You can see where this is going, I'm sure.

The problem bubbles right up to the top, requiring us to create a root
node locally.  All its dir_entries that are not ancestors of foo just
refer back to nodes in myproj; those that are ancestors refer to new
local copies of nodes along the line of ancestry, all the way down to
foo:

            ______________________________________________________
  myproj   |___1_______2________3________4________5_________6_____...etc...
                                                 /
                                                /
                   .----(back to myproj)-----> +
                  /
                 /
            ____/_________________________________________________
  xproj    |___5_______6________7________8________9_________10____...etc...
                       |
                       |
                    ___|_____
                   |D        |
                   |         |
                   | README -------------.
                   |         |            \
                   |   A     |             \
                   |    \    |              \
                   |   B \   |               \        (points back
                   |__/___\__|                \______  to a node
                     /     \                           in myproj)
                    /       \
                   /         \
                  /           \ ________
           (points back        |D       |
            to a node          |        |
            in myproj)         | subA   |
                               |___\____|
                                    \
                                     \
                                   ___\____
                                  |D       |
                                  |        |
                                  | fish   |
                                  |___\____|
                                       \
                                        \
                                      ___\____
                                     |D       |
                                     |        |
                                     | foo    |
                                     |___\____|
                                          \
                                           \
                                         ___\____
                                        |F       |        (points back
                                        |  (5)---------->  to a node
                                        |        |         in myproj)
                                        |________|


This "line-of-ancestry copying" looks a lot more expensive than it
really is.  Remember that this example project consists mostly of
directories, but a real project is mostly files, whose nodes never
need to be copied except when they change.  And directory nodes only
need to be copied the first time one of their descendents changes --
after that, the directory node is already there.

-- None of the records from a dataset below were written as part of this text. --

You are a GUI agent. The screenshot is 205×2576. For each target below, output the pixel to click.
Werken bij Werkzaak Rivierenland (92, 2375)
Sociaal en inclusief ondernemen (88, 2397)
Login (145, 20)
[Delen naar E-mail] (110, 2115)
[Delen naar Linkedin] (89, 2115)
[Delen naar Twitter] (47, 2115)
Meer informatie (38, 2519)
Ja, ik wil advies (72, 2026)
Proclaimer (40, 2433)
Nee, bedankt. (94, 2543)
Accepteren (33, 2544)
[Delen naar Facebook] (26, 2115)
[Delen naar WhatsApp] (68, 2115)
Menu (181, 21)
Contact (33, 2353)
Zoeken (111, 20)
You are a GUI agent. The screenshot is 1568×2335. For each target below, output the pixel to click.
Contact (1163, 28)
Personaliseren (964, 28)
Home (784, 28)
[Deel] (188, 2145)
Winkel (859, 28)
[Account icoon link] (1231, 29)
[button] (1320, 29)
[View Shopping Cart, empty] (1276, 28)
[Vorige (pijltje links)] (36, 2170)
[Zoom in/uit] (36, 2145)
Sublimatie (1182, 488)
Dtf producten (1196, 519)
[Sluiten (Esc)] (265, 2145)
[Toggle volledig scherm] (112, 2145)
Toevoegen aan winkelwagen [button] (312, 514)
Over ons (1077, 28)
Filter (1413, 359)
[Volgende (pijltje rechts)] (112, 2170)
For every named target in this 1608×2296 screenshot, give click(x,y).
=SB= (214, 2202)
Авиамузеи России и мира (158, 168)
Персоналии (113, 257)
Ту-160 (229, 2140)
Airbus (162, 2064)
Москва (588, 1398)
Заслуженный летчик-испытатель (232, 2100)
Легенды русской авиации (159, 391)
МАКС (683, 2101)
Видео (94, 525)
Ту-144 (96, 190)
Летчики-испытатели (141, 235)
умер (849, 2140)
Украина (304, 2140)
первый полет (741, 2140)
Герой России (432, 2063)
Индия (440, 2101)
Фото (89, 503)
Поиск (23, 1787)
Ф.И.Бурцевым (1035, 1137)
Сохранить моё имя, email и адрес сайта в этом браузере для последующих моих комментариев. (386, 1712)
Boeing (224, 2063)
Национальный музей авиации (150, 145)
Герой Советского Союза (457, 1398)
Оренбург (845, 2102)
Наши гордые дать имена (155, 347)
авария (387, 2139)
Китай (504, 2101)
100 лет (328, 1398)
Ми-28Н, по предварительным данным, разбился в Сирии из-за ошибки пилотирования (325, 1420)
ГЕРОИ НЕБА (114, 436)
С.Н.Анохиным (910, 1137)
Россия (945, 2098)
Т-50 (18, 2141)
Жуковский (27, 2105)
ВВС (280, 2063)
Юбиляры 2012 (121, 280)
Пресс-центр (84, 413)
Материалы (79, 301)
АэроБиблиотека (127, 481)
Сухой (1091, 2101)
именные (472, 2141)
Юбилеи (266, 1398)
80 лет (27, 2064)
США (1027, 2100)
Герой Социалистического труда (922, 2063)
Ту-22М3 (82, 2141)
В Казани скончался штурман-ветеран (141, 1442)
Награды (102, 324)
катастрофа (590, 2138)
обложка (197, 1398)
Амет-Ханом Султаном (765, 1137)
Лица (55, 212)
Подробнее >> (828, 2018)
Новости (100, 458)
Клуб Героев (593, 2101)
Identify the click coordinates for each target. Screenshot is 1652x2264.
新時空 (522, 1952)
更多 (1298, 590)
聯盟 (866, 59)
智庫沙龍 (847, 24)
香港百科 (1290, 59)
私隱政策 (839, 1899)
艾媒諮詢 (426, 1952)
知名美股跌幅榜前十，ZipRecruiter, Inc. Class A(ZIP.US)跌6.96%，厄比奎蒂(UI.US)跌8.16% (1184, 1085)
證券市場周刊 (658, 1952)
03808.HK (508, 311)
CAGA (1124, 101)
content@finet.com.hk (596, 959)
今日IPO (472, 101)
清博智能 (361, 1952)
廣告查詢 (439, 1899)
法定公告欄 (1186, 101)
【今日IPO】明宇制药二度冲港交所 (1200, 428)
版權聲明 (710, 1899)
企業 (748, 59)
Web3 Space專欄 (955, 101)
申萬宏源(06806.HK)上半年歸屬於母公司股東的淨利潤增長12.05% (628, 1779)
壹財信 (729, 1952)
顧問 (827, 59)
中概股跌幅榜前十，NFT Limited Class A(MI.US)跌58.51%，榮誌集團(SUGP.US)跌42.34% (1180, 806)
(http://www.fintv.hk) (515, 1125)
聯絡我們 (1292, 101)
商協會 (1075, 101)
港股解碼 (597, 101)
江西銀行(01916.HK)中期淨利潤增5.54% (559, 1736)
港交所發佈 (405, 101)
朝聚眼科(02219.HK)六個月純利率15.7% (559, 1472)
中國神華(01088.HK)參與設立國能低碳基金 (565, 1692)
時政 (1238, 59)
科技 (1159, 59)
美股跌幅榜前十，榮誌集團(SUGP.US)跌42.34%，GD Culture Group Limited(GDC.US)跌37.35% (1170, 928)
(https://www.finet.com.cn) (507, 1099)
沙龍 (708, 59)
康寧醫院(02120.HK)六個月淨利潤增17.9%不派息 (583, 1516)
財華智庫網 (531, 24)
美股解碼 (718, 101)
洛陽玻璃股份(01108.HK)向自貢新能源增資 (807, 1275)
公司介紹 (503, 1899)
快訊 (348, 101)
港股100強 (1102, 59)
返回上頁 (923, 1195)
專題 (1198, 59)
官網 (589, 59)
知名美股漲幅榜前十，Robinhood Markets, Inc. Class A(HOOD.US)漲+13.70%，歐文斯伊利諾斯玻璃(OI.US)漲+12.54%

Thus, a branch fills out over time, eventually holding a more-or-less
complete skeleton of the project's directories, plus any changed or
added files.

The exact method by which local entries "point back" to the original
project is not settled yet.  It might be some general URL-like syntax
that we can use in all sorts of circumstances, like

   user@inv.hostname.domain:repositoryname:myproj:5:/A/subA/fish/foo

(This will come in handy later, when we need a way to get unique
labels for the diffy chromosome chunks in partial merging... but more
about that when we get to it. :-) )

**** "Shallow" and "deep" clones (insurance against loss of trunk)

The cheapest kind of clone is constant-time and -space.  Call it a
"surface" clone, because it includes by reference wherever possible.

For tags and branches being stored in the same repository as the
original project, surface is the way to go.

But if you're making the clone on another server, then you have to make
a political judgement involving the importance of your clone, of the
historical data antecedant to your clone, and of the original
repository's stability.  What if you think that source repository
might disappear on you?  Then you want something more than just a
surface clone.  

Inversion offers two choices: "shallow" and "deep" clones.  Shallow
clones locally duplicate all the data for the version in which this
clone is rooted, but they don't duplicate anything older than that.
Deep clones duplicate the *entire* project -- the whole node
structure.  (A deep clone still remembers its ancestry, however).

Here's are the three possible kinds of clones, for reference:

   1. Surface clones
        Refers to original project wherever possible.

   2. Shallow clones
        Duplicates the node structure of the source version that roots
        this clone.  Older versions are included by reference, however.
        Ancestry is remembered.

   3. Deep clones
        Duplicates the entire node structure of the source root
        version, including back-links.  Ancestry is remembered.

fooo:
[This is why clones start at the version number they're rooted
at... (todo: explain this)]

fooo:
Explain why remembering ancestry is important even for shallow and
deep clones.

**** Merging branches

whoax

*** How meta-data is stored

Each node has a property list (key->value, key->value).  Among the
things we can store in the property list are file permissions, data
type override (text, binary, whatever), whether or not to do
platform-specific line-end conversions, etc.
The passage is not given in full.